Ella aspiró hondo, inhalando el olor de César.

—Esto puedo ser un sueño, o... —Tragó saliva, lento. Sintió la amargura subir por su garganta y cómo su tráquea se contraía—. Podría ser solo un espejismo.

Confundido, César recorrió su cintura y levantó una mano, hasta posicionarla en la mejilla de la mujer, que seguía sin abrir los párpados. Imaginó a lo que se refería, pero a ciencia cierta no estaba seguro.

—¿Hay alguna diferencia entre los dos? —quiso saber el Marqués; había hecho de sus labios una línea compacta, amedrentado y atormentado de pronto.
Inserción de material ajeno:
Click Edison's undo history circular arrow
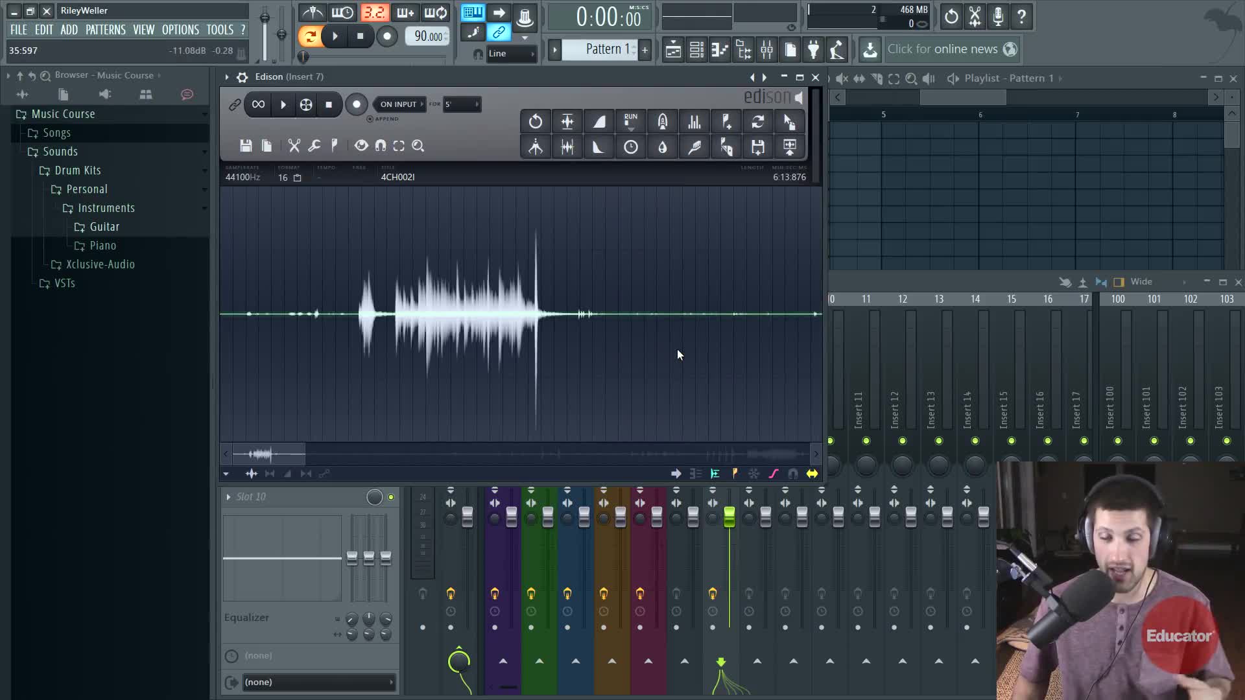 click(x=535, y=122)
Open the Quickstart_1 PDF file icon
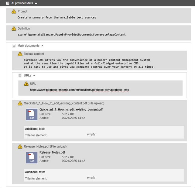This screenshot has width=195, height=188. point(32,115)
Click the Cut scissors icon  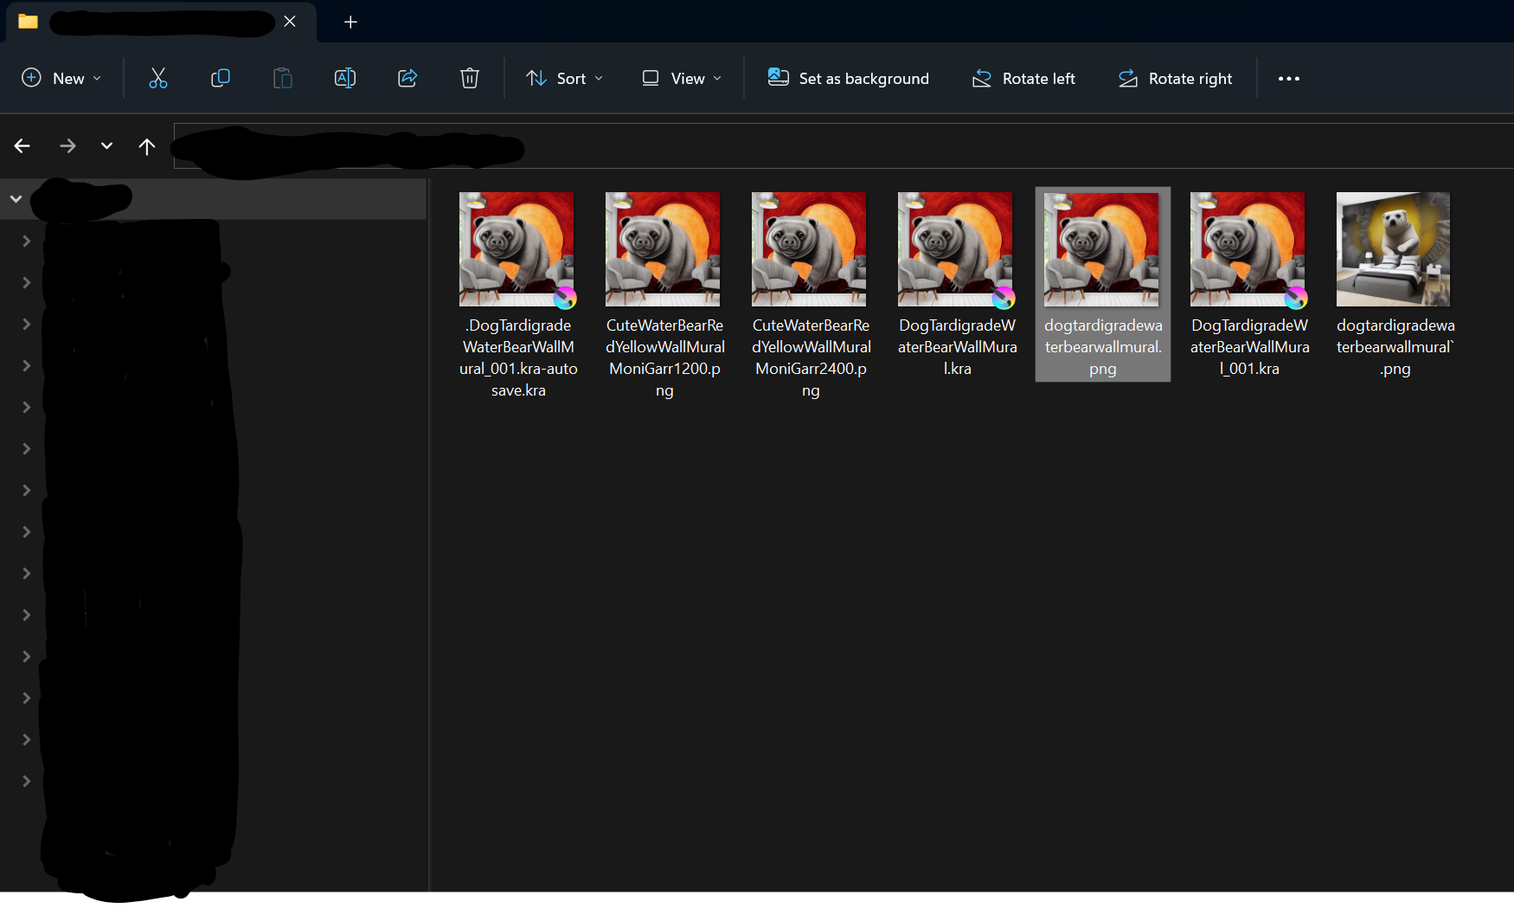157,79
Entonces cayó en la cuenta; él y ella, lo que eran, lo que habían sido y el fantasma que yacía entre ambos. Meneó su cabeza, azorado y suspiró, con un sentimiento entrecortado, cosa que para Ana fue bastante notoria.

—Un sueño es producto de tu subconsciente —narró ella, dubitativa, despegando los labiosa apenas—, un espejismo es algo que ocurre, pero que luego desaparece y que más tarde sabes que, aunque estuvo frente a ti, era solo momentáneo.

«Te irás», pensó ella.


César conocía muy bien los túneles sin salida, ya que gran parte de su vida se la había pasado viviendo en uno. Ana, por otro lado, no parecía la persona que caía en ese tipo de hoyos, o más bien de laberintos, aquellos oscuros pasajes de los que tardas en salir. Pensó en Emilio, en la forma tan funesta de engañarla, en el cómo perdió tiempo mintiendo, y en cómo, de manera tan absurda, la había dejado pasar.
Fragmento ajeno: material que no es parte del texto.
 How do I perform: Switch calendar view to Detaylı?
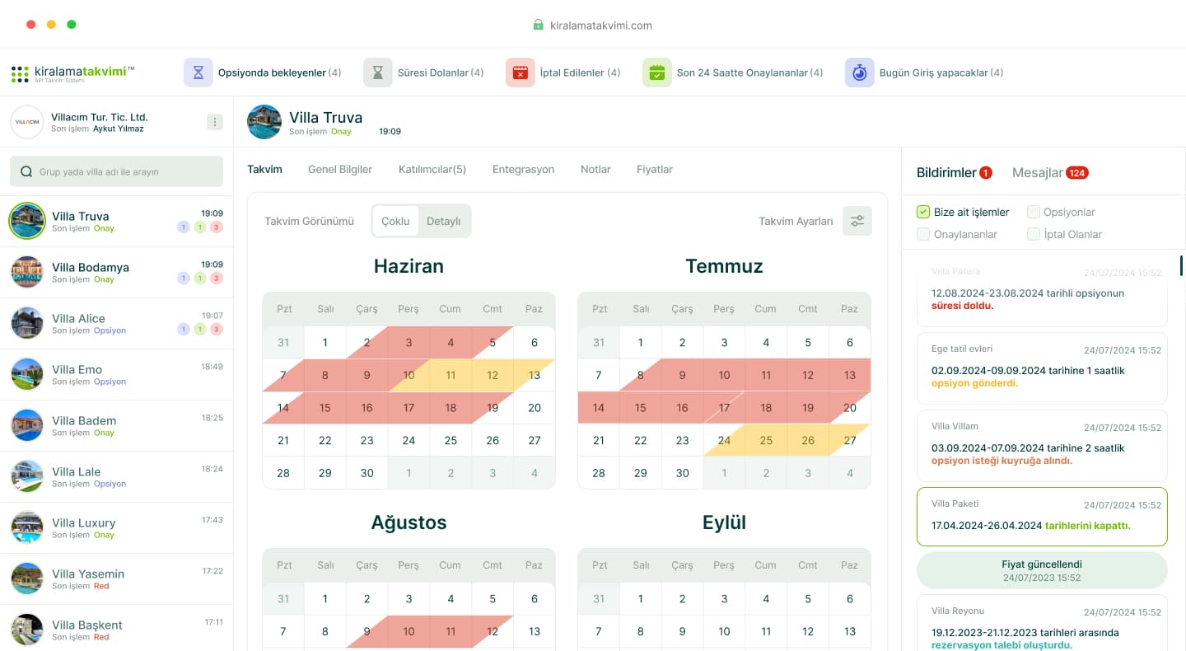click(x=443, y=221)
«Si hubiera sido yo», pensó y se sintió cruel y despiadado al hacerlo.

No era lo correcto, sin embargo. El muerto, muerto está y, aunque duela, en el sepulcro es donde debe quedarse.
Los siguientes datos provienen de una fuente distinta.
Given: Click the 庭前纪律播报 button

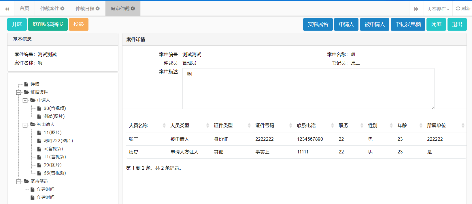Looking at the screenshot, I should coord(48,24).

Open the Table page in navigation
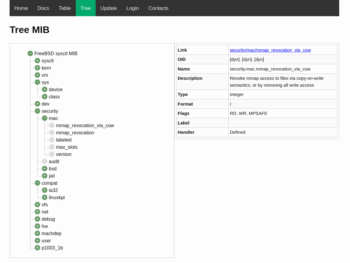coord(65,8)
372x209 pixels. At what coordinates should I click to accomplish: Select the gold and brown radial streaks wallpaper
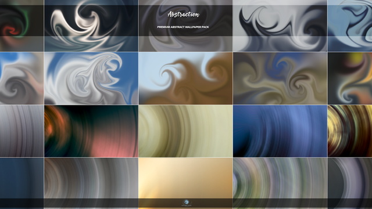[350, 131]
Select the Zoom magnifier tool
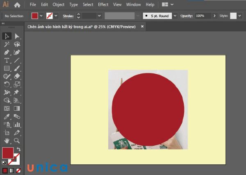Viewport: 246px width, 175px height. [x=17, y=141]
—Ahora vuelvo —susurró, contra sus labios. Luego se retiró.

Raúl, desde su lugar, contuvo una mirada. Miró a Lucía y sonrió, no sin antes pestañear dos veces y tratar de inquirir con sus ojos castaños a César, pero éste ni siquiera le dirigió la mirada.

Inerte, el Marqués pidió a la asistente que por favor le proporcionara algún medicamento para los mareos; una de las chicas se puso de pie y caminó hasta el pequeño bar que tenía la cabina. Le entregó un cilindro de color púrpura, una botella de agua natural, y ofreció su ayuda.

"No. Estamos bien", la había cortado sin dar más explicación y marchó con semblante meditabundo de regreso hacia el baño. Antes de siquiera pensar en abrir, César recordó la última vez que había escuchado la voz de Emilio: y casi parecía que estaba ahí. Miró a un lado, a donde había un cancel de aluminio antes de la puerta de acceso; Emilio y su reflejo estaban presentes, atormentándolo, quitándole la poca paz que mantenía en su alma.